In un concetto: non esiste una sola felicità , ma si presenta sotto le forme più diverse. E’ inaspettata e non è quasi mai per sempre, non c’è tutti i giorni, per cui bisogna riconoscerla e, quando si palesa all’improvviso, farla entrare. Ed è anche quanto di più soggettivo esista e ognuno di noi ha al riguardo un suo termometro personale: chi predilige una cena con gli amici o partire per una vacanza, chi guidare un’auto sportiva o fare un lungo bagno in mare; e ancora chi fare una battaglia a palle di neve o praticare lo sport preferito.

Vogliamo però trovare un difetto alla felicità? Uno solo, ma c’è. La felicità ci “spacca” infatti la vita in due: il prima e il dopo, purtroppo senza che ci sia dato conoscerne in anticipo la durata. Per cui, quando “ci cade in testa” all’improvviso, dobbiamo  riconoscerla, tenerla ancorata a noi il più possibile e conservarla con cura, perchè dopo che l’abbiamo vissuta…ci sentiamo peggio di prima che bussasse alla porta.

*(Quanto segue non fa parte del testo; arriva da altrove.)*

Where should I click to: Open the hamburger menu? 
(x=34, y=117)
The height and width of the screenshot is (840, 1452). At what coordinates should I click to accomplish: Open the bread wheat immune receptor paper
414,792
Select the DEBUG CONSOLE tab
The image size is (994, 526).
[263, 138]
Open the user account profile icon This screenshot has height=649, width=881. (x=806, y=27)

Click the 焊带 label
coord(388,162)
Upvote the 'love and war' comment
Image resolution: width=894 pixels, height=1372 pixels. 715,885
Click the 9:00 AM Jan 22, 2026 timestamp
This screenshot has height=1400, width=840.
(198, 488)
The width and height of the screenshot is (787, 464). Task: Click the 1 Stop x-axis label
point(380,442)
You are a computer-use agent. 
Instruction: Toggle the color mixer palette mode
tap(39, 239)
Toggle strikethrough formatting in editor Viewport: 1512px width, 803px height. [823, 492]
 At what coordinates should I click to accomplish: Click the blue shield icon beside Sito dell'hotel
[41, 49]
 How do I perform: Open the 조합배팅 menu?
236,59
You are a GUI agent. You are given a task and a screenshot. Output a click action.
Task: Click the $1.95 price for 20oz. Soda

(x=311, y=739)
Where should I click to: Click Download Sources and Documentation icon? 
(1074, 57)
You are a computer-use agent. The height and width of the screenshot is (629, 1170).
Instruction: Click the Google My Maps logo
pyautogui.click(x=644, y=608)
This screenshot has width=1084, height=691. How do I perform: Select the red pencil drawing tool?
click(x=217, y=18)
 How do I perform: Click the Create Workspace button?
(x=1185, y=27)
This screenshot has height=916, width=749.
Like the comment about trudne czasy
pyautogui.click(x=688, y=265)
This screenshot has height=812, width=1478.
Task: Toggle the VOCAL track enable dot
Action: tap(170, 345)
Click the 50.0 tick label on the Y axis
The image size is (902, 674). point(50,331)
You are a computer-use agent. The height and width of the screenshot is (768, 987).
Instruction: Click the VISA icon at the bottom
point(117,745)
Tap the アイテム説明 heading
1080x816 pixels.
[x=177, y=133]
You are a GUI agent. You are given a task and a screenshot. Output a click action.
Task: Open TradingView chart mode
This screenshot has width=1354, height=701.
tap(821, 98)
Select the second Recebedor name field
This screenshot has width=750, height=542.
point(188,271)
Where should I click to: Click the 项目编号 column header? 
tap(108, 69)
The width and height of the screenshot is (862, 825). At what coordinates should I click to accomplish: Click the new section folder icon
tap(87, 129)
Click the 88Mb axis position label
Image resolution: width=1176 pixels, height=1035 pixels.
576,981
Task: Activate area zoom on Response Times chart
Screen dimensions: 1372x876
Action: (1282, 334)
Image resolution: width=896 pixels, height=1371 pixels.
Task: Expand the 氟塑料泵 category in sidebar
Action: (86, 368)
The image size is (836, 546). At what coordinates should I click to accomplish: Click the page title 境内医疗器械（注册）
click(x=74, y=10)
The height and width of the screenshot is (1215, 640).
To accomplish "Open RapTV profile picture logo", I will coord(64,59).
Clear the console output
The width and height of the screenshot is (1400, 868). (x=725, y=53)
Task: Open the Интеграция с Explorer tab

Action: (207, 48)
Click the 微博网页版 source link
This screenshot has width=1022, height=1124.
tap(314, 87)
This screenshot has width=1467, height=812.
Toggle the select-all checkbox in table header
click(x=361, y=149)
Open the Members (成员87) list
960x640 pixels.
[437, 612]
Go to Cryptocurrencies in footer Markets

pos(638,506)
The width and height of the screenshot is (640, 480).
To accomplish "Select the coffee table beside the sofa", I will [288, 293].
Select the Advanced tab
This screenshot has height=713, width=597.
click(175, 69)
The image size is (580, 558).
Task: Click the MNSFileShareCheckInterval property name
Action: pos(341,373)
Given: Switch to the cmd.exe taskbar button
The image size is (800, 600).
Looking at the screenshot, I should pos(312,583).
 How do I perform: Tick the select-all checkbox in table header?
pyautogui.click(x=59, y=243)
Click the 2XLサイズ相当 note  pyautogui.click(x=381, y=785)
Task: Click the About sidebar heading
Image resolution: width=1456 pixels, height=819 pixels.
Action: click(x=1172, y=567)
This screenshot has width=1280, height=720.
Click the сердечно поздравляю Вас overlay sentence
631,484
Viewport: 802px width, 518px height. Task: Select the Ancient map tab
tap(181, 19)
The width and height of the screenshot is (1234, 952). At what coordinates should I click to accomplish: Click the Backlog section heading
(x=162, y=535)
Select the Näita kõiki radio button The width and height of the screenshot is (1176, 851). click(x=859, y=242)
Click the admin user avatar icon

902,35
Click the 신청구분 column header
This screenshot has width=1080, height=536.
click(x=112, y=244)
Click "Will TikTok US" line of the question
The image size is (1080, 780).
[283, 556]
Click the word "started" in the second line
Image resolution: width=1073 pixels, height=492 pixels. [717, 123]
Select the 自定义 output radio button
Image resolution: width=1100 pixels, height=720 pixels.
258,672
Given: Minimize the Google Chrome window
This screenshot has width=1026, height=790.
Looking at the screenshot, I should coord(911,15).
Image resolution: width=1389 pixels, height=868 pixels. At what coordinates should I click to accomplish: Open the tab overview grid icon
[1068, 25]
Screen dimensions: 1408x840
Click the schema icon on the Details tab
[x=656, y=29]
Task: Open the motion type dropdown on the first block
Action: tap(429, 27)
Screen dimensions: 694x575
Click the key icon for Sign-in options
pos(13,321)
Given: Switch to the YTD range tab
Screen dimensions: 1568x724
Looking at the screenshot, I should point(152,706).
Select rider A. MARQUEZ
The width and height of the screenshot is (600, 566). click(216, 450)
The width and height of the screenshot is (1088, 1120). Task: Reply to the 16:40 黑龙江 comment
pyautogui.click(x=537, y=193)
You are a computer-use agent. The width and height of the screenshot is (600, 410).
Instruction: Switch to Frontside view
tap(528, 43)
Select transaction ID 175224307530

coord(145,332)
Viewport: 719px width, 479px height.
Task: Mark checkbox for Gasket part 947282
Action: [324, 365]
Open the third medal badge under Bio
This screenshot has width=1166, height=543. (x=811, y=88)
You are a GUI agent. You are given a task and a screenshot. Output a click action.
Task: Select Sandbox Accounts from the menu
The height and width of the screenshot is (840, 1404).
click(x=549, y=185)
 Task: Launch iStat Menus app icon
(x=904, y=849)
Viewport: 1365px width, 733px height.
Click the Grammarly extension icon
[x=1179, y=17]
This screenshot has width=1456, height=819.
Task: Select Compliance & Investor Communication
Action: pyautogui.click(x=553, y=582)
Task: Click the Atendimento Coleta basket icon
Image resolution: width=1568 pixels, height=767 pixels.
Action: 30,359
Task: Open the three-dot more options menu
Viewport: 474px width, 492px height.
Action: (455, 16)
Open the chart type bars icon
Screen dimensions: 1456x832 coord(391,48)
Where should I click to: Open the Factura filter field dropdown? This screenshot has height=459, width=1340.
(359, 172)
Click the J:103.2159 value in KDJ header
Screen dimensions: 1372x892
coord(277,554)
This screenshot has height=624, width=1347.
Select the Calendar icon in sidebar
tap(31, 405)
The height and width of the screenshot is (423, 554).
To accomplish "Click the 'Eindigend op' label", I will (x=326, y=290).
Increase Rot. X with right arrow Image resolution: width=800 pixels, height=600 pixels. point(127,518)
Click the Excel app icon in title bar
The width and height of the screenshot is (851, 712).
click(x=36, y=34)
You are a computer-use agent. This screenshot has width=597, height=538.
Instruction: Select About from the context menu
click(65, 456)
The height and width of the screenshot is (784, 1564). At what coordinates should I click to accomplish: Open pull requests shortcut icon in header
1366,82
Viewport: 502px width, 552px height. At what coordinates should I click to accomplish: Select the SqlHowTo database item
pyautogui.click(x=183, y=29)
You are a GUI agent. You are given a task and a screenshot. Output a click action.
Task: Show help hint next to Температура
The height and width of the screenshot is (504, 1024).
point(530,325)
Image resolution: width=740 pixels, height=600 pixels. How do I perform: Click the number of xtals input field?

E allora che fare? Potremmo provare ad allenarci alla felicità, visto che purtroppo non è né innata né tanto meno ereditaria, ma la si può solo costruire e coltivare giorno per giorno, come ci insegnano i filosofi sin dall’antichità: comportandoci come se fossimo felici, lo diventeremo un po’ di più.

C’è anche chi dice che per essere felici ci vuole qualcosa da fare, qualcuno da amare , e soprattutto qualcosa da sognare. Forse è così…io però voglio essere più concreto, e pensarla come Charlie Brown: “La felicità è il singhiozzo dopo che è passato”.